There are many websites that track university performance in all subject areas. Students are encouraged to research carefully which university has a good track record in the particular degree course they are interested in. It is also worth looking into the department that you are applying to and see what facilities are available, what sort of placements are on offer and the student satisfaction rate for each degree course.
What do Biomedical Scientists do?
Biomedical scientists usually work in a laboratory, testing and analysing samples of blood, fluids and tissue. Most will specialise in one or two areas, such as infection sciences, blood sciences and cellular sciences. As well as working in laboratories, biomedical scientists can be employed by private and public sector hospitals, forensic and medical research institutes, local and central government health authorities, and academic institutions. They test and screen for diseases like hepatitis and leukaemia. Biomedical scientists also analyse blood to detect abnormalities like anaemia. They also support the blood transfusion and transplant service through blood grouping and matching.
What personal attributes are needed to become a Biomedical Scientist?
- Attention to detail and be able to focus and concentrate for extended periods of time
- An inquisitive approach to problem-solving
- The ability to empathise and be understanding when dealing directly with care users
- The ability to monitor and supervise the work of junior lab staff
- The ability work as part of a team
What are the pay and working conditions like?
- Starting salaries for qualified Biomedical Scientists are from around £22,000 to £28,500
- With experience, they can expect to earn between £26,250 and £35,250
- Highly experienced employees in this field can earn up to £41,250
- The Government has recently announced a 6.5% increase in salaries across health sector employees over the next 3 years.

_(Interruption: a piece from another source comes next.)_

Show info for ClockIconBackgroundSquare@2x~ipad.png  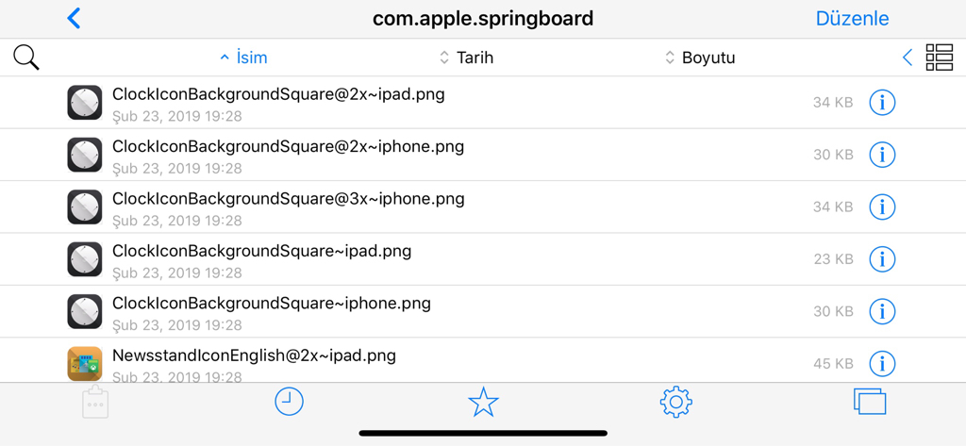[881, 102]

Biomedical scientists typically work 37.5 hours a week, which may include evenings, nights and weekends. Cost of living payments are added for workers in some parts of the country. On-call allowances and overtime payments are paid in addition to the basic salary.
Did you know?
- With a degree in Biomedical Science, you could go on to specialise in areas as diverse as genetics, immunology or even patent law.
- There are currently over 22,000 biomedical scientists working in the UK.
- As one of the most important cogs in the healthcare system, biomedical scientists will always be in demand in both the NHS and the private sector.
How is the degree funded?
Studying to become a Biomedical Scientist allows you to apply for the standard student support package in the form of a student loan. Scholarships, bursaries or grants may also be available for example, through the university or your place of work.
If you would like to complete an online Access to Biomedical Science course to obtain the qualifications for entry into a Biomedical Science degree at university, please choose your payment options below or contact us for more information. Studying and achieving this qualification provides a flexible way of achieving as it is fully online and recognised and accepted by UK universities.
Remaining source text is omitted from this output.